The input
☆ ☆ ☆
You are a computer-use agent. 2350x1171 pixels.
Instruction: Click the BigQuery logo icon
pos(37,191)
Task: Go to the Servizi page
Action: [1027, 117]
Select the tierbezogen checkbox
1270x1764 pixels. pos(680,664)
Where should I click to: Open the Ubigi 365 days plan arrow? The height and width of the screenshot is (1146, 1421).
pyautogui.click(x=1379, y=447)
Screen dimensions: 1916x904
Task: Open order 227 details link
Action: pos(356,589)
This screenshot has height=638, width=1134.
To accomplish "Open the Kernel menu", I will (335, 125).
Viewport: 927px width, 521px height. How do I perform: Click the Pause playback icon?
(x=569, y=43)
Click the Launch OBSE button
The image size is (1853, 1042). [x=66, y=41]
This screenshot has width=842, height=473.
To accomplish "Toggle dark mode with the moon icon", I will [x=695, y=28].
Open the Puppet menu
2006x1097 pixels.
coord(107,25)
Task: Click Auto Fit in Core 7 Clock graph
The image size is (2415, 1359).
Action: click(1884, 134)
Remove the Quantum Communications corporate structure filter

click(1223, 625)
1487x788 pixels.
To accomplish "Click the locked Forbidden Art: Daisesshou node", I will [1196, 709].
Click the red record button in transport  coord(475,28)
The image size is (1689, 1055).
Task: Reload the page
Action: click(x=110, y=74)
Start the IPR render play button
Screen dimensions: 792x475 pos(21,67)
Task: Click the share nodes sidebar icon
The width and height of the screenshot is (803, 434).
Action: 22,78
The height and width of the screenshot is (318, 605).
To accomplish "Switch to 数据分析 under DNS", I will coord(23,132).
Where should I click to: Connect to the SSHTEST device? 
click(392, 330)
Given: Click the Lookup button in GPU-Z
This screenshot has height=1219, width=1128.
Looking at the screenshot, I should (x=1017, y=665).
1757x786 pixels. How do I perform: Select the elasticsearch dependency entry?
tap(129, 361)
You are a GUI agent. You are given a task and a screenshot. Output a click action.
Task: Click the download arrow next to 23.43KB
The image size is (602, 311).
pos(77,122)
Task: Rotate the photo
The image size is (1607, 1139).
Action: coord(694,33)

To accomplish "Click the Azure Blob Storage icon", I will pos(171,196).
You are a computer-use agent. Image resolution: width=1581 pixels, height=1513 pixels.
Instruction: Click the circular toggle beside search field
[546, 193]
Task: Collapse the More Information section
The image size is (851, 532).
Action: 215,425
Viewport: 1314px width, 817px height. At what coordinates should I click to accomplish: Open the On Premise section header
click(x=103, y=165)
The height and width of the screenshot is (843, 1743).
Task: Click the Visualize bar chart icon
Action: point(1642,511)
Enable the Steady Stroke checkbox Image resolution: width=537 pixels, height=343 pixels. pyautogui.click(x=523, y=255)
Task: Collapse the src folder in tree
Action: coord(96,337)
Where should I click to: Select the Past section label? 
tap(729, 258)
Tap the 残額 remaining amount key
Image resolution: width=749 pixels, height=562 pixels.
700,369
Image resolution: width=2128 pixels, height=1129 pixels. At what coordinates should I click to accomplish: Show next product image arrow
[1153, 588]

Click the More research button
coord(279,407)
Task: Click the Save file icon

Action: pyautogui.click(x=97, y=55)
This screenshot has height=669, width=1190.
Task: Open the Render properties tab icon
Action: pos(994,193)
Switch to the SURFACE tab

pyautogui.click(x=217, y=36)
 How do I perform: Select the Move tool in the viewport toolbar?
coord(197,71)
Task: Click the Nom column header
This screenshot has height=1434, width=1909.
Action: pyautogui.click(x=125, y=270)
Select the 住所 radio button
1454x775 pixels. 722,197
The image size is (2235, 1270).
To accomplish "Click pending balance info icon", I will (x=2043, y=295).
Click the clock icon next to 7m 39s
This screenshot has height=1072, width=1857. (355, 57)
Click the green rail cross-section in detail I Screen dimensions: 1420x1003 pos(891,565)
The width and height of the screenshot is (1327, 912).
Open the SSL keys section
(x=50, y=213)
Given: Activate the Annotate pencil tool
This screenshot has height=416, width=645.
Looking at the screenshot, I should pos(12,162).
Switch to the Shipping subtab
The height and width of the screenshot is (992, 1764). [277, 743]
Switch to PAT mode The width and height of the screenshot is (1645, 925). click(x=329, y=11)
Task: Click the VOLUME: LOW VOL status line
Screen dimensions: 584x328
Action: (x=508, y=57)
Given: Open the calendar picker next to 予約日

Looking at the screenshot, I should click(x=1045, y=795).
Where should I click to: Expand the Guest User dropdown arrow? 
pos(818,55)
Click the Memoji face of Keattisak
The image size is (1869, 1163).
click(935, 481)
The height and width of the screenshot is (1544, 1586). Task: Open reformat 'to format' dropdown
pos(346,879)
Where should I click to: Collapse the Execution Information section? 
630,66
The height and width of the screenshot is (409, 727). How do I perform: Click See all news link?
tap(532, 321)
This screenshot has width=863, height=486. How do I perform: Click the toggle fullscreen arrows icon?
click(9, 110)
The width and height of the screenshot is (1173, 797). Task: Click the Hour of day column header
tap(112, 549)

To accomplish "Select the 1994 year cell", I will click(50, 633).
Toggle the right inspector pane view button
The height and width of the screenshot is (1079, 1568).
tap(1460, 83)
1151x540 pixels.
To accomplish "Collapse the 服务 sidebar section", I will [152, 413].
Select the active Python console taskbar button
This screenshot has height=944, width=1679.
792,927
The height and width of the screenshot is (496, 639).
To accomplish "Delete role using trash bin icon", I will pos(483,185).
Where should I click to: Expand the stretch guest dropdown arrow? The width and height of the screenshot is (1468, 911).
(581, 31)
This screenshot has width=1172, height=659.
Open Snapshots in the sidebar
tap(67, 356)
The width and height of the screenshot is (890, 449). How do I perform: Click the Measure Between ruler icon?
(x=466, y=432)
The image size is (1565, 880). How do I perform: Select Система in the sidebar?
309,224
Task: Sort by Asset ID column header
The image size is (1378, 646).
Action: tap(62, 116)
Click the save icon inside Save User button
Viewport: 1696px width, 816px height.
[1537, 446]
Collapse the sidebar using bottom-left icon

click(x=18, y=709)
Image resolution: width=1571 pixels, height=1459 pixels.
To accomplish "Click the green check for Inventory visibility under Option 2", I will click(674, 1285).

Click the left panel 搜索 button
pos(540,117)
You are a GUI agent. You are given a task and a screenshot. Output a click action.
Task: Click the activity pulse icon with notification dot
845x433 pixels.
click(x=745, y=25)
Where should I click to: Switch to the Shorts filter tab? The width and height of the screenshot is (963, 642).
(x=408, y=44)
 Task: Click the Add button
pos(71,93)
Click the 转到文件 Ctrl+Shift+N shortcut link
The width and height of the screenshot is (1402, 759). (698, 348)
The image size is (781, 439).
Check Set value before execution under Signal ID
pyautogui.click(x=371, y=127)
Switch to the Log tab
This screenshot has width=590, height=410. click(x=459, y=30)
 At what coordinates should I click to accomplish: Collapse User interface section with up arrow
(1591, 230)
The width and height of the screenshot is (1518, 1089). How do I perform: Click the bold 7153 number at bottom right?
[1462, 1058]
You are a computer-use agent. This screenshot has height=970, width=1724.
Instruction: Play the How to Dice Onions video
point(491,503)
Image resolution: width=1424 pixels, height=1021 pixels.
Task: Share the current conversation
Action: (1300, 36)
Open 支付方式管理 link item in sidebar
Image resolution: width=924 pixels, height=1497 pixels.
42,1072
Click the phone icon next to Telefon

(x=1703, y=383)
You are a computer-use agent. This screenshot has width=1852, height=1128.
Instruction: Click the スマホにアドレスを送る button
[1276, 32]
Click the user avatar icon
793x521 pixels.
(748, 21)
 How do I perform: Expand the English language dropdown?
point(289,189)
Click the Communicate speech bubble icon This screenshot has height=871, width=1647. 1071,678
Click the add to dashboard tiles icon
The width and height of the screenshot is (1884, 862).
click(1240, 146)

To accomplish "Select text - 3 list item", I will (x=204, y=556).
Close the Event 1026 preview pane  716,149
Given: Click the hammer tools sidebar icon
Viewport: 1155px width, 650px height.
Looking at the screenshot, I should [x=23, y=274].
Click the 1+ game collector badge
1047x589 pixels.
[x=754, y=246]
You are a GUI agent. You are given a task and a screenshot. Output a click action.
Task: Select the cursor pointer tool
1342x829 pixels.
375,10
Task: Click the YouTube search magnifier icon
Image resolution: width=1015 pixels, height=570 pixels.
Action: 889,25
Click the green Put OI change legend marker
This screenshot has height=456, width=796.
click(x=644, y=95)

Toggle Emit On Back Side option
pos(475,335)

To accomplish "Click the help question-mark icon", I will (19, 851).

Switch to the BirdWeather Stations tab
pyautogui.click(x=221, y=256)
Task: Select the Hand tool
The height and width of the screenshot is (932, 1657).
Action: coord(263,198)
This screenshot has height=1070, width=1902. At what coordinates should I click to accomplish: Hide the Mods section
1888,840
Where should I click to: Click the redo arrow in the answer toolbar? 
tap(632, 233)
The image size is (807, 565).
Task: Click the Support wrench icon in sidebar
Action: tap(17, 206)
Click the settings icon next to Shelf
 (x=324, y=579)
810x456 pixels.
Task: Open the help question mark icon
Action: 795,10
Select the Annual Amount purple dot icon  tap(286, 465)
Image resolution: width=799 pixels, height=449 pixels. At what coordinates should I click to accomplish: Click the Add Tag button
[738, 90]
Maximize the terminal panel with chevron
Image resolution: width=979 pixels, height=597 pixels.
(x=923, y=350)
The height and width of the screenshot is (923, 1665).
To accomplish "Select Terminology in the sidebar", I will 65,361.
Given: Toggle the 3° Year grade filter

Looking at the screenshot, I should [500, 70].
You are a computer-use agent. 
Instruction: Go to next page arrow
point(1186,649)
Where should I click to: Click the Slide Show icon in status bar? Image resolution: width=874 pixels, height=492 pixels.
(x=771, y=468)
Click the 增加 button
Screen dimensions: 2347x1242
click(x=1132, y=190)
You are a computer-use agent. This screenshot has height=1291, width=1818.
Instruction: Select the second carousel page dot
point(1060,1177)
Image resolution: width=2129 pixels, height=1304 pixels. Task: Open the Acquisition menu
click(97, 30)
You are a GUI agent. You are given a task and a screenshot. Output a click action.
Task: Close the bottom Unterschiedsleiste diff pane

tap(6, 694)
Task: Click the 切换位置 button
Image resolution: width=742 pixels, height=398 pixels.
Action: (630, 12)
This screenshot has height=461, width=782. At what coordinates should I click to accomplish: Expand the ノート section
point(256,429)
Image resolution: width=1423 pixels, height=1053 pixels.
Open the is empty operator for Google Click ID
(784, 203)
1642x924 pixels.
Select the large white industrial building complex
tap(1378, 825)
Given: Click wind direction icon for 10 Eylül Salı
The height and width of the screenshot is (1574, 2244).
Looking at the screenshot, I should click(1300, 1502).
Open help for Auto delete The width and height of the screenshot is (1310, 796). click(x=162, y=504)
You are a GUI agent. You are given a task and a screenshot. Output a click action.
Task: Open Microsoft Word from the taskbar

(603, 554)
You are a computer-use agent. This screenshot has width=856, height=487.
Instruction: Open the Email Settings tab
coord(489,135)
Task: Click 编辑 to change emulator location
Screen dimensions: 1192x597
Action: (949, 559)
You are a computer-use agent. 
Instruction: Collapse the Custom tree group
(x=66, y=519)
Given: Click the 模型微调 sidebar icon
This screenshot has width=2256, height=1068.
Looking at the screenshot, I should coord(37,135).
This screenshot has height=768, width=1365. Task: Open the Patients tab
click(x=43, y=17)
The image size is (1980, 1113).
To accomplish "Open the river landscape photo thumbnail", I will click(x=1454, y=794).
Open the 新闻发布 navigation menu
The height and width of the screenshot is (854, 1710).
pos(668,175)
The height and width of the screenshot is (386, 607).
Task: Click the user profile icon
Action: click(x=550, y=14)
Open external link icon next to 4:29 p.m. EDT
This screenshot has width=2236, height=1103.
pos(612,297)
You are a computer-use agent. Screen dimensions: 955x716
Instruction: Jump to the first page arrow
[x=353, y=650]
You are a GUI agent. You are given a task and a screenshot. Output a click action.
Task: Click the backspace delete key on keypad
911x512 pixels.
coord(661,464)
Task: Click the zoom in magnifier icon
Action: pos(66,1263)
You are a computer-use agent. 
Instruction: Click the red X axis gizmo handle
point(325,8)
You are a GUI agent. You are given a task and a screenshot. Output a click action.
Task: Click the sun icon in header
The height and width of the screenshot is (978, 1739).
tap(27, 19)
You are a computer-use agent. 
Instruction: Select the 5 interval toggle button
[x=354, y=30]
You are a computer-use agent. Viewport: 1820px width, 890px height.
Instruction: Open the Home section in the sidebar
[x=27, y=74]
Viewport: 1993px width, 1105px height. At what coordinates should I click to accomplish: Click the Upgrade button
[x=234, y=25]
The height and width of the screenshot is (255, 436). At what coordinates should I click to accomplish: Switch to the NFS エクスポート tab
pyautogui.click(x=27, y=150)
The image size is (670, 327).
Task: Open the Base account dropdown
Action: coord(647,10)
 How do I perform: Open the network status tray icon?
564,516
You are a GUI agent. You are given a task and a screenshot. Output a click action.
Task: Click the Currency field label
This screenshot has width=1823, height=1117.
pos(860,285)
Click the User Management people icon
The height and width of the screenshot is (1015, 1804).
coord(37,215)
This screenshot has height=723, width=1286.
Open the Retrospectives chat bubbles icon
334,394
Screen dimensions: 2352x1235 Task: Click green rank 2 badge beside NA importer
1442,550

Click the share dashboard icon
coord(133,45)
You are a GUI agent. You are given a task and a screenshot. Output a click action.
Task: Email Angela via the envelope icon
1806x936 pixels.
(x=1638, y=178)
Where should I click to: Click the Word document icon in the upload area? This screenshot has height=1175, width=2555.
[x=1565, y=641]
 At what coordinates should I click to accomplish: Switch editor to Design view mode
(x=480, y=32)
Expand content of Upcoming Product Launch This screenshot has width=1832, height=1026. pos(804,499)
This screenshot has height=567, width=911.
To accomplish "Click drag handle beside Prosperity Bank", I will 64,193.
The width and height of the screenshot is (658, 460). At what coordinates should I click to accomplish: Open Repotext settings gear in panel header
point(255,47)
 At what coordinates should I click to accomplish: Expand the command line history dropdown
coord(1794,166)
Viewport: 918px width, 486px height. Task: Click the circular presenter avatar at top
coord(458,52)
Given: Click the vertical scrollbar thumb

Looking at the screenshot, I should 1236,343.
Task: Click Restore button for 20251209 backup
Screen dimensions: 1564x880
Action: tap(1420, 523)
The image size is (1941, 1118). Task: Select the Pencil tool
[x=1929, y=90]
☆ ☆ ☆
Assignment
Scan the records above for the lines holding "The height and width of the screenshot is (496, 639)." and "This screenshot has width=1172, height=659.". Transcribe those two and every line between them word for word, and no others.

Response area
The height and width of the screenshot is (496, 639).
To accomplish "Delete role using trash bin icon", I will pos(483,185).
Where should I click to: Expand the stretch guest dropdown arrow? The width and height of the screenshot is (1468, 911).
(581, 31)
This screenshot has width=1172, height=659.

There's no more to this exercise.